» **Written request**:
Please repeat the German crop yield notebook word for word, from "# Define country" up to and including "data.head()".

» **Article**:
— Begin —

This notebook imports yield data for Germany from 1979 to 2021 on district level and transforms the data to a standardized format that is used for the sub-national yield forecasts within AgML.

Here you can find more information on the data set: https://www.openagrar.de/receive/openagrar_mods_00092044 and on the preparation of the data set: https://doi.org/10.1038/s41597-024-02951-8

Author: Rahel Laudien

Contact: laudien@pik-potsdam.de

Date: 21/02/2024

# Preparations

In [4]:
# Import libraries
import pandas as pd  # Version 2.0.2
import numpy as np  # Version 1.25.0

# Define the path to the directory containing the yield data set called 'Final_data.csv'
import_path = "your/path/"

# Define the path to the directory where the final dataset will be saved
export_path = "your/path/"

# Define crops of interest 
crops = ['winter wheat', 'grain maize'] # rice is not available in the dataset
# These are all available crops in the dataset:
# 'spring barley', 'winter barley', 'grain maize', 'silage maize', 'oats', 'potatoes', 
# 'winter rape', 'rye', 'sugarbeet', 'triticale', 'winter wheat'

# Provide a dictionary to map original crop names to standard names suggested by AgML
crops_names = {'sb': 'spring barley', 
               'wb': 'winter barley', 
               'grain_maize': 'grain maize',
               'silage_maize': 'silage maize', 
               'oats': 'oats', 
               'potat_tot': 'potatoes',
               'wrape': 'winter rape', 
               'rye': 'rye',
               'sugarbeet': 'sugarbeet', 
               'triticale': 'triticale', 
               'ww': 'winter wheat'}          
               
# Provide a dictionary to map original column names to standard names suggested by AgML
column_names = {'district_no': 'adm_id', 
                'year': 'harvest_year', 
                'area': 'harvest_area'}

# Define the order of variables in the dataset
column_order = ['crop_name', 'country_code', 'adm_id', 'season_name', 'planting_year', 
                'planting_date', 'harvest_year', 'harvest_date', 'yield', 'production', 
                'planted_area', 'harvest_area', 'source']

# Define country code
country_code = 'DEU'

# Read data

In [5]:
# Read the data set into a pandas DataFrame
data = pd.read_csv(import_path + "Final_data.csv", sep=",")

data.head()

FileNotFoundError: [Errno 2] No such file or directory: 'your/path/Final_data.csv'

# Reformat and pre-process the data

In [3]:
# Convert from long to wide format, rename column names and crop names, sort by crop name, admin and year
data_formatted = data.pivot(index=['district_no', 'year', 'var'], columns='measure', values='value').reset_index()\
    .rename(columns={'var': 'crop_name'})\
    .rename(columns=column_names)\
    .replace({'crop_name': crops_names})\
    .sort_values(by=['crop_name', 'adm_id', 'harvest_year'])

— End —

» **Dataset content**:

— Begin —

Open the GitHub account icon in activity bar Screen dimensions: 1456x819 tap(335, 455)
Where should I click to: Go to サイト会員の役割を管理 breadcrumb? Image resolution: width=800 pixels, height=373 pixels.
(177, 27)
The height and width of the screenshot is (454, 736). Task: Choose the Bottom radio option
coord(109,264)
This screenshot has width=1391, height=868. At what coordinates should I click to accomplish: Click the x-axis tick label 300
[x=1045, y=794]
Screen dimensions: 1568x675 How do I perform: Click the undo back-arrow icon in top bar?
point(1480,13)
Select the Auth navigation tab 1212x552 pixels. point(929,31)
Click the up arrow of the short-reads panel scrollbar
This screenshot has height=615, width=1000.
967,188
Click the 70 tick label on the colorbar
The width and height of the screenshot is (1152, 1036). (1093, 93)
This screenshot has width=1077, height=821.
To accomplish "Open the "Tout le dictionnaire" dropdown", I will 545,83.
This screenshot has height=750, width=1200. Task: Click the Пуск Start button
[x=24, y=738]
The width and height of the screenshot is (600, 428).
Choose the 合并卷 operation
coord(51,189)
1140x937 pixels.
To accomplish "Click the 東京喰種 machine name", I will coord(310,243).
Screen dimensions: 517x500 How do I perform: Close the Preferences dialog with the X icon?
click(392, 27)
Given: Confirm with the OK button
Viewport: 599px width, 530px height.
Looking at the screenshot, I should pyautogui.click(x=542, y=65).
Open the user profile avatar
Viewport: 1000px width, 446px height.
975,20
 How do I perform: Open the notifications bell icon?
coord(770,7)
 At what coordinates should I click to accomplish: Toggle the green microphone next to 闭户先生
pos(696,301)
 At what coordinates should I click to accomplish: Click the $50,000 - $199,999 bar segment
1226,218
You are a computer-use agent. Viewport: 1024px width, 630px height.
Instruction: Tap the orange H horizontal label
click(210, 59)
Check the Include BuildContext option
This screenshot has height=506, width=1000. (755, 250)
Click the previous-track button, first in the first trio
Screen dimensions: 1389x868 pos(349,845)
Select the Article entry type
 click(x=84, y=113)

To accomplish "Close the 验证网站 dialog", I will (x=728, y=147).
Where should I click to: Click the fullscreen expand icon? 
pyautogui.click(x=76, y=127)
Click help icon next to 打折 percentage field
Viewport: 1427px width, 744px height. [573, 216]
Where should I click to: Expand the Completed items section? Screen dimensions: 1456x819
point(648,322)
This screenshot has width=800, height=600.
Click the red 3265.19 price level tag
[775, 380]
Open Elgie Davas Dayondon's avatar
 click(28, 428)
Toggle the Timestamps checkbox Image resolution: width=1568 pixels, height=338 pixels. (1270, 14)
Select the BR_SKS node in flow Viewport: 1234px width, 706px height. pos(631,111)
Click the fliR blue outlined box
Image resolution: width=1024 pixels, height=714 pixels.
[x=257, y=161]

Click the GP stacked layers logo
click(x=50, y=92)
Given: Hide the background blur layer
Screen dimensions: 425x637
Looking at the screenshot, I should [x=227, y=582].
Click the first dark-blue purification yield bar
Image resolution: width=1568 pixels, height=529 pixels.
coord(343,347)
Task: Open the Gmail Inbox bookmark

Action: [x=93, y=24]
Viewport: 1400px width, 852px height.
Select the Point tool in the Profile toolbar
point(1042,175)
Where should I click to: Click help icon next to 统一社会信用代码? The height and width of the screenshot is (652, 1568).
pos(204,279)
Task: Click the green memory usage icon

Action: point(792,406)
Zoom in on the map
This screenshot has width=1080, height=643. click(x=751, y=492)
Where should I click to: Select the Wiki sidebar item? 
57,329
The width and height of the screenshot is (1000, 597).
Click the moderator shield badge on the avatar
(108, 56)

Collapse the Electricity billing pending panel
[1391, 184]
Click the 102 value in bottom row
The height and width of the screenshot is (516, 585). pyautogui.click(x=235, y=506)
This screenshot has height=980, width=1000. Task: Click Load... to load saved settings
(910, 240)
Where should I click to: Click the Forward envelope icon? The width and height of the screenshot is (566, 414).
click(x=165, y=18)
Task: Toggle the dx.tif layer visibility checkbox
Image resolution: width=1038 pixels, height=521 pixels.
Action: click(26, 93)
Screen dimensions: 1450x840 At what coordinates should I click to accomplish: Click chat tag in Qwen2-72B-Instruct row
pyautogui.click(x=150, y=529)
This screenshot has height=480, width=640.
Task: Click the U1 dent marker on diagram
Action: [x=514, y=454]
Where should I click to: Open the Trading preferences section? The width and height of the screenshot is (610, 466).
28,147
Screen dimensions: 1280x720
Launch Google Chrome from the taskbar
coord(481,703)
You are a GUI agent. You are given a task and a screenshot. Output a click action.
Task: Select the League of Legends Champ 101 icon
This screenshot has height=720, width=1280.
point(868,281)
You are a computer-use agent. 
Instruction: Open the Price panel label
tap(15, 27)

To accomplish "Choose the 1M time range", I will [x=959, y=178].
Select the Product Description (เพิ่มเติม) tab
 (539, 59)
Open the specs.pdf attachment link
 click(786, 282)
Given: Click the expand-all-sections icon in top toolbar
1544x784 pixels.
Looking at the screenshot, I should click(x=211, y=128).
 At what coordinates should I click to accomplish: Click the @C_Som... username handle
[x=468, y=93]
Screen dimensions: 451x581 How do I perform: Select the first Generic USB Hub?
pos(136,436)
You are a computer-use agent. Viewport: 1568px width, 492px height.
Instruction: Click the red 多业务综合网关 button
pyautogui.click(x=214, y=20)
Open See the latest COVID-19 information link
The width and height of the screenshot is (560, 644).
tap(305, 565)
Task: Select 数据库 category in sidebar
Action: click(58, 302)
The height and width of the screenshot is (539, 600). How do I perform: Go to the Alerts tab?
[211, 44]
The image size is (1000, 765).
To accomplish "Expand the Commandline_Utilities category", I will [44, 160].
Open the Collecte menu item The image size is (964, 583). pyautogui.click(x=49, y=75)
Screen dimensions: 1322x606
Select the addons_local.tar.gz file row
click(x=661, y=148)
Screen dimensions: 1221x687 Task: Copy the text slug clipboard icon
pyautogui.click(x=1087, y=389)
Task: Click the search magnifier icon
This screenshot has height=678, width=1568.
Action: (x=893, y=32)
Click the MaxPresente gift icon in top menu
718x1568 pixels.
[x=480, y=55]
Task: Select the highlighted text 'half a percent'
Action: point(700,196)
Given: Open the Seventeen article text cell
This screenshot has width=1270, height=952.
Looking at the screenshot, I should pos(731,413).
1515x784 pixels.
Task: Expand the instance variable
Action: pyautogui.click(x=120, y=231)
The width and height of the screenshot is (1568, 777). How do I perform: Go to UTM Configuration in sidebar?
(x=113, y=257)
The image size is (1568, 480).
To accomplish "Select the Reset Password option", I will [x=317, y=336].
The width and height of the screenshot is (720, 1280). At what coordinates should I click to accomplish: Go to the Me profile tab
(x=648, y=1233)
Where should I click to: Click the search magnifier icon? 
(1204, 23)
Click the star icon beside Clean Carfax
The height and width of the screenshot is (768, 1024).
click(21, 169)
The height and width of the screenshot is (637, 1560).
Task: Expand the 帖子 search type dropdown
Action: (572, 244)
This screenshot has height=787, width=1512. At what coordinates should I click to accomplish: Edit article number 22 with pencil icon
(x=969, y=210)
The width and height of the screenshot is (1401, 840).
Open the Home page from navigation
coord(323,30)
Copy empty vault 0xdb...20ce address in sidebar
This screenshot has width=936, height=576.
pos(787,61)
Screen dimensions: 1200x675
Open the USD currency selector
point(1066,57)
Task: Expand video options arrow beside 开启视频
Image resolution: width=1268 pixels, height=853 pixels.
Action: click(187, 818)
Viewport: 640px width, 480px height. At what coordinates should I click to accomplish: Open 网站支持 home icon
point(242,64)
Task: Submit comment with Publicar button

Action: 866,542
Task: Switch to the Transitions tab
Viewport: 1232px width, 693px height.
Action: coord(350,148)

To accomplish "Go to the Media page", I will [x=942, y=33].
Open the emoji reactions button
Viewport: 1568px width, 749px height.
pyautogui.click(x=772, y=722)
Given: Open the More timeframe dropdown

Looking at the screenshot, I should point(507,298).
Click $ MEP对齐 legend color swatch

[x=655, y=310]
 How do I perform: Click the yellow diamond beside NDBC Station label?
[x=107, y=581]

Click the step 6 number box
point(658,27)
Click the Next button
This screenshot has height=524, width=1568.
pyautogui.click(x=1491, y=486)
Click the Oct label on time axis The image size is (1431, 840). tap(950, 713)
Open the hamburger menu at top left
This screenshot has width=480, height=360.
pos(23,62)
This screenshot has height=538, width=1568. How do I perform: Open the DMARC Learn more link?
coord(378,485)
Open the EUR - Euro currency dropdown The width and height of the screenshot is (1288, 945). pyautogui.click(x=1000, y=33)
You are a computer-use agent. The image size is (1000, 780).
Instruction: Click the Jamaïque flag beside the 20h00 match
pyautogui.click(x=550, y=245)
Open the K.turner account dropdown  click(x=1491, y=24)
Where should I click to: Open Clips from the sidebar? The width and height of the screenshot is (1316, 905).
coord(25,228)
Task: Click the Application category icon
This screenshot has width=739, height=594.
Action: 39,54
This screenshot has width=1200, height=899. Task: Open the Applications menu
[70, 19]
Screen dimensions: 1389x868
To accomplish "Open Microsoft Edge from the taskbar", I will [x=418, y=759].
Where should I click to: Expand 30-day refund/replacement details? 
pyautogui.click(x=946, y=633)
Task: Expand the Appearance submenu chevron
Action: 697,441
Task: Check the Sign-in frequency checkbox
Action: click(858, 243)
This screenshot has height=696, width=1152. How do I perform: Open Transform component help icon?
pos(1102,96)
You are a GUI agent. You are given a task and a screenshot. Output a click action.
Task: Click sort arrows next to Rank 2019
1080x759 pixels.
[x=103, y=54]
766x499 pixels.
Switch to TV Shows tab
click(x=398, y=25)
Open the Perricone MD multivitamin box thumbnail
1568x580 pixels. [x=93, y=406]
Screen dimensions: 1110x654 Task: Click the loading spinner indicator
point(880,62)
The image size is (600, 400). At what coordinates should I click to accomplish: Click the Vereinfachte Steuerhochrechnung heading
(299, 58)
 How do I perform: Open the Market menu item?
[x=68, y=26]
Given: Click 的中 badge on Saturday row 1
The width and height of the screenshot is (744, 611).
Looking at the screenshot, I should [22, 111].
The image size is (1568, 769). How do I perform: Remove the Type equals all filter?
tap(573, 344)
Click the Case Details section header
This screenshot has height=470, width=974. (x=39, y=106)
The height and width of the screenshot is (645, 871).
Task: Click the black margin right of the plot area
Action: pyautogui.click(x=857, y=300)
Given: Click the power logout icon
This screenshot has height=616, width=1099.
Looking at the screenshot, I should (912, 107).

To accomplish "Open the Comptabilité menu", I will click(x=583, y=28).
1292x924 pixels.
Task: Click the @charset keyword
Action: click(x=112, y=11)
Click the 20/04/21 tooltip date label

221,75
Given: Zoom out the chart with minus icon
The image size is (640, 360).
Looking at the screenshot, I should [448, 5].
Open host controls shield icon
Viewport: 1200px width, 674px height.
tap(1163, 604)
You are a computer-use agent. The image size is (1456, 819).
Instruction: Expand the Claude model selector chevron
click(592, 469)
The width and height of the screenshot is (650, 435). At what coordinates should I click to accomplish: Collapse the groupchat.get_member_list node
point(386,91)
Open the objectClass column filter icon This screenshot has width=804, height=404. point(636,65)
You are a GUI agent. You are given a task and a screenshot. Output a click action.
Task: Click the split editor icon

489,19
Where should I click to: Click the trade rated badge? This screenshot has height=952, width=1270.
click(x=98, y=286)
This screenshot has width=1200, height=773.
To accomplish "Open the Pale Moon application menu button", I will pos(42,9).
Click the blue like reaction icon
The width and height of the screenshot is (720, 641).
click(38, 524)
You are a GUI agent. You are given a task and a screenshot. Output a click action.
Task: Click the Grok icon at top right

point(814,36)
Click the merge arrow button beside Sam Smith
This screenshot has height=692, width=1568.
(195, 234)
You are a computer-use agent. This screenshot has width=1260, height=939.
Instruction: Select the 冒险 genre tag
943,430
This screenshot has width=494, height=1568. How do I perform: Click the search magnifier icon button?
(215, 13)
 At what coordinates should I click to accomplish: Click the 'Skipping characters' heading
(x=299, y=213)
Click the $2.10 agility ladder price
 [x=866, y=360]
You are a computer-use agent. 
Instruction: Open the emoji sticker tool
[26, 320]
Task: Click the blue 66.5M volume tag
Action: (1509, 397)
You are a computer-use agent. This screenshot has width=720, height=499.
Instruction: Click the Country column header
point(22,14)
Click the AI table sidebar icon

— End —

» **Exercise output**:
# Define country code
country_code = 'DEU'

# Read data

In [5]:
# Read the data set into a pandas DataFrame
data = pd.read_csv(import_path + "Final_data.csv", sep=",")

data.head()